** Task instructions **
Reproduce the following data verbatim, line for line.

** Data extract **
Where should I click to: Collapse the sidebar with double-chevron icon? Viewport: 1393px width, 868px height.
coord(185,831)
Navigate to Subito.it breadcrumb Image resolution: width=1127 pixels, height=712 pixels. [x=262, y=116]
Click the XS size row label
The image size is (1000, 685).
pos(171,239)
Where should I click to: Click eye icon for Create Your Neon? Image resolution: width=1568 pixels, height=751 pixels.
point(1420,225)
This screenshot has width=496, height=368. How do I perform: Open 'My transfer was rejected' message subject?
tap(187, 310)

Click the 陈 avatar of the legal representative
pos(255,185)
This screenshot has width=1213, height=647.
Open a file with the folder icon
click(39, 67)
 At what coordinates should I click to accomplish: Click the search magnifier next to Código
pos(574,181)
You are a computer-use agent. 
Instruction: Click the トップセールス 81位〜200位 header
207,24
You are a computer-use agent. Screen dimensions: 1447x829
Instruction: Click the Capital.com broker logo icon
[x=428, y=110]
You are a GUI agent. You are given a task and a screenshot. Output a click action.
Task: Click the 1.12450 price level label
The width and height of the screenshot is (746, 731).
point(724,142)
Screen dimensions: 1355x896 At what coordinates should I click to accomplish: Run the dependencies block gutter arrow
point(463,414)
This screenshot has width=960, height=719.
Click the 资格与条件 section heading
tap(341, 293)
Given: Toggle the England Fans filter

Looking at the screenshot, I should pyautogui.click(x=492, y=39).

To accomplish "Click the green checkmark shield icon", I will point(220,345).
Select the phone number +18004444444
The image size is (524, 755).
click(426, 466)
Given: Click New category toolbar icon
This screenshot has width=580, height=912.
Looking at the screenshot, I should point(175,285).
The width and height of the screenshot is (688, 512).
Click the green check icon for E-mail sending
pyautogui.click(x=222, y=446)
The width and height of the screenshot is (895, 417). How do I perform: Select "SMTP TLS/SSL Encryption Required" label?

** Solution for this exercise **
Where should I click to: Collapse the sidebar with double-chevron icon? Viewport: 1393px width, 868px height.
coord(185,831)
Navigate to Subito.it breadcrumb Image resolution: width=1127 pixels, height=712 pixels. [x=262, y=116]
Click the XS size row label
The image size is (1000, 685).
pos(171,239)
Where should I click to: Click eye icon for Create Your Neon? Image resolution: width=1568 pixels, height=751 pixels.
point(1420,225)
This screenshot has width=496, height=368. How do I perform: Open 'My transfer was rejected' message subject?
tap(187, 310)

Click the 陈 avatar of the legal representative
pos(255,185)
This screenshot has width=1213, height=647.
Open a file with the folder icon
click(39, 67)
 At what coordinates should I click to accomplish: Click the search magnifier next to Código
pos(574,181)
You are a computer-use agent. 
Instruction: Click the トップセールス 81位〜200位 header
207,24
You are a computer-use agent. Screen dimensions: 1447x829
Instruction: Click the Capital.com broker logo icon
[x=428, y=110]
You are a GUI agent. You are given a task and a screenshot. Output a click action.
Task: Click the 1.12450 price level label
The width and height of the screenshot is (746, 731).
point(724,142)
Screen dimensions: 1355x896 At what coordinates should I click to accomplish: Run the dependencies block gutter arrow
point(463,414)
This screenshot has width=960, height=719.
Click the 资格与条件 section heading
tap(341, 293)
Given: Toggle the England Fans filter

Looking at the screenshot, I should pyautogui.click(x=492, y=39).

To accomplish "Click the green checkmark shield icon", I will point(220,345).
Select the phone number +18004444444
The image size is (524, 755).
click(426, 466)
Given: Click New category toolbar icon
This screenshot has width=580, height=912.
Looking at the screenshot, I should point(175,285).
The width and height of the screenshot is (688, 512).
Click the green check icon for E-mail sending
pyautogui.click(x=222, y=446)
The width and height of the screenshot is (895, 417). How do I perform: Select "SMTP TLS/SSL Encryption Required" label?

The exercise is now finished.